━━━ Source records ━━━

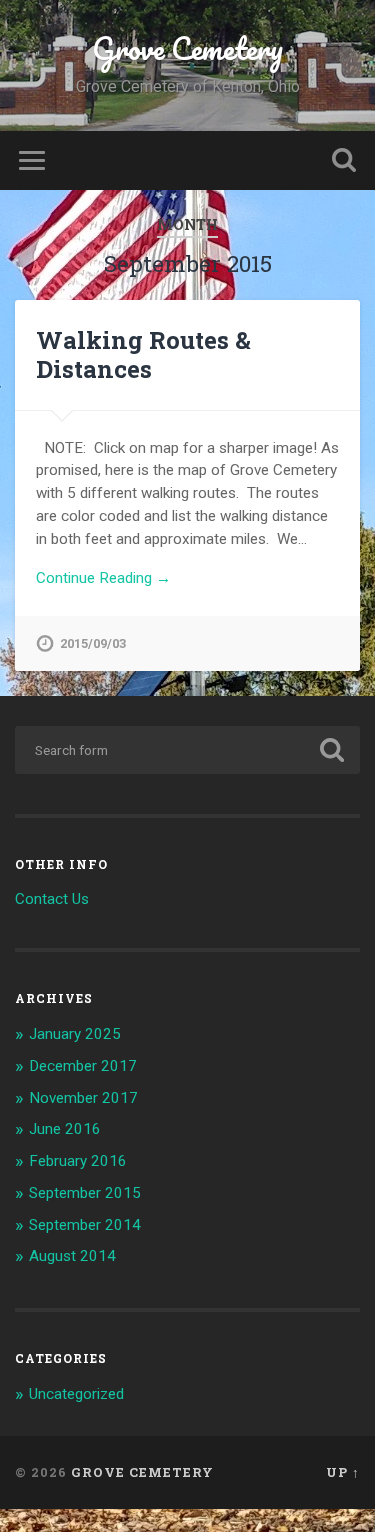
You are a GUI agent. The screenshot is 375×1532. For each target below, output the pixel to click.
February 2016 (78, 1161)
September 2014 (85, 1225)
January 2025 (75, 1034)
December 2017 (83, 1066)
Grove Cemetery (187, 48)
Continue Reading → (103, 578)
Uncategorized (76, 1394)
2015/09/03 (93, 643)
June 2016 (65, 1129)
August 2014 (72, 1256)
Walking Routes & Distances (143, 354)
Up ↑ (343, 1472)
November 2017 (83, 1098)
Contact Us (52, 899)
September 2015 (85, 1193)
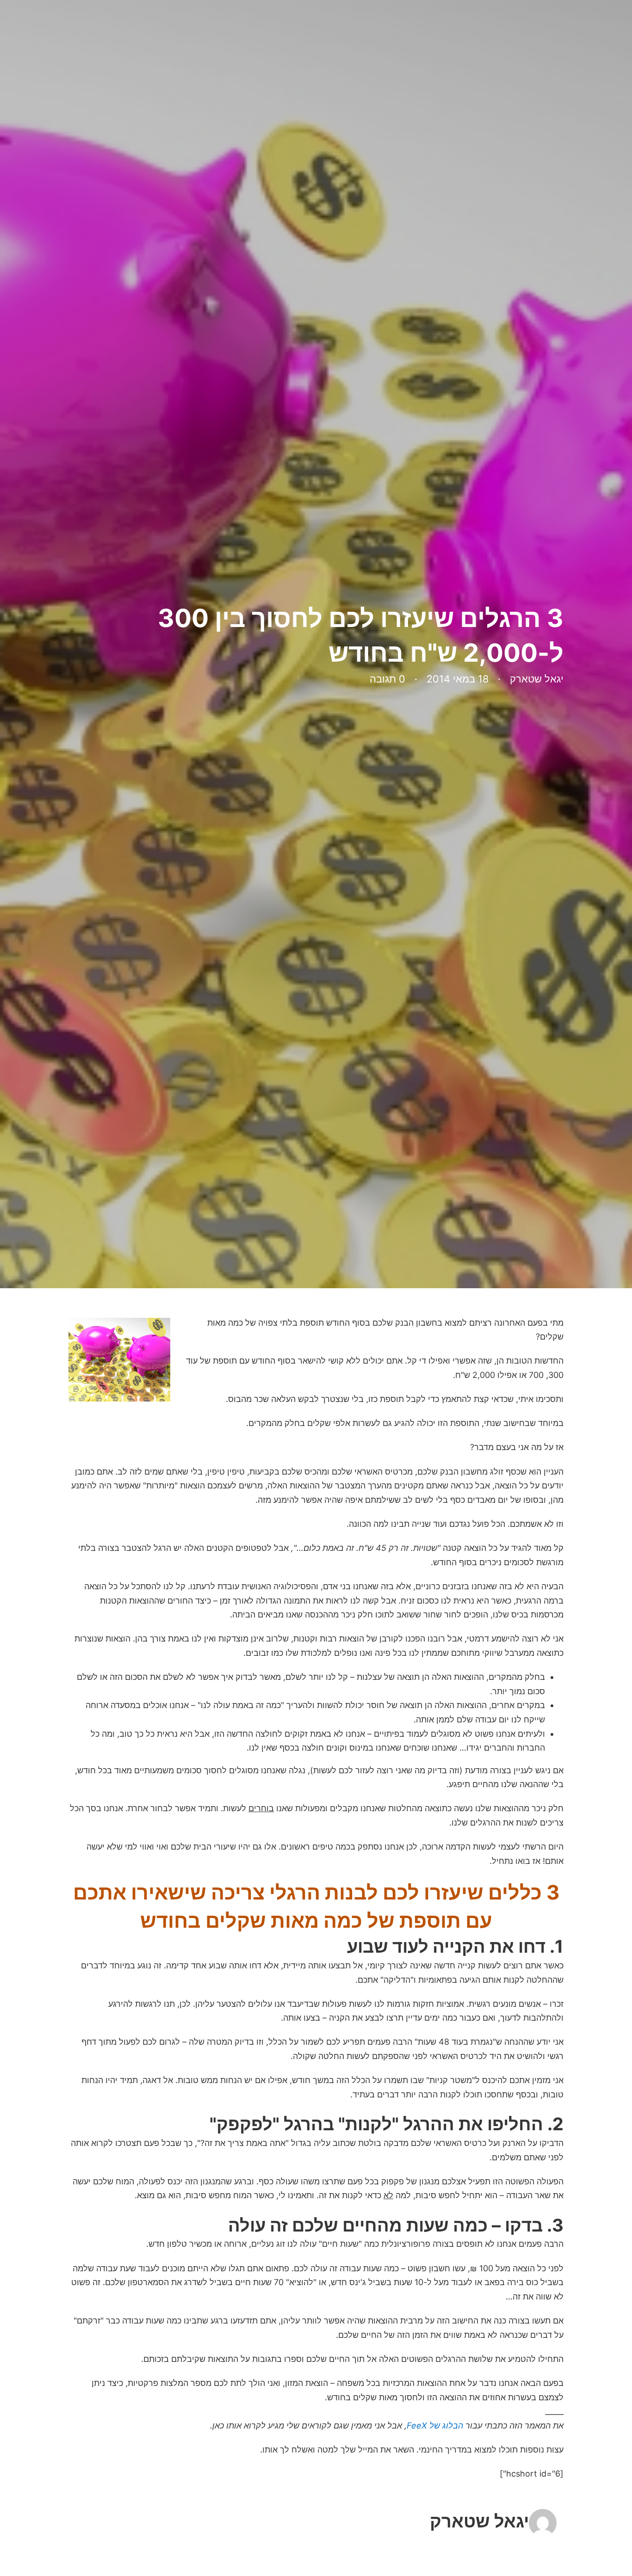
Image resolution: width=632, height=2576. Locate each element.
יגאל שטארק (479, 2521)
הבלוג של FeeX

━━━

## Required work:
Only the count is wanted: report how many lines of the material above hold the word "each".

## The answer:
2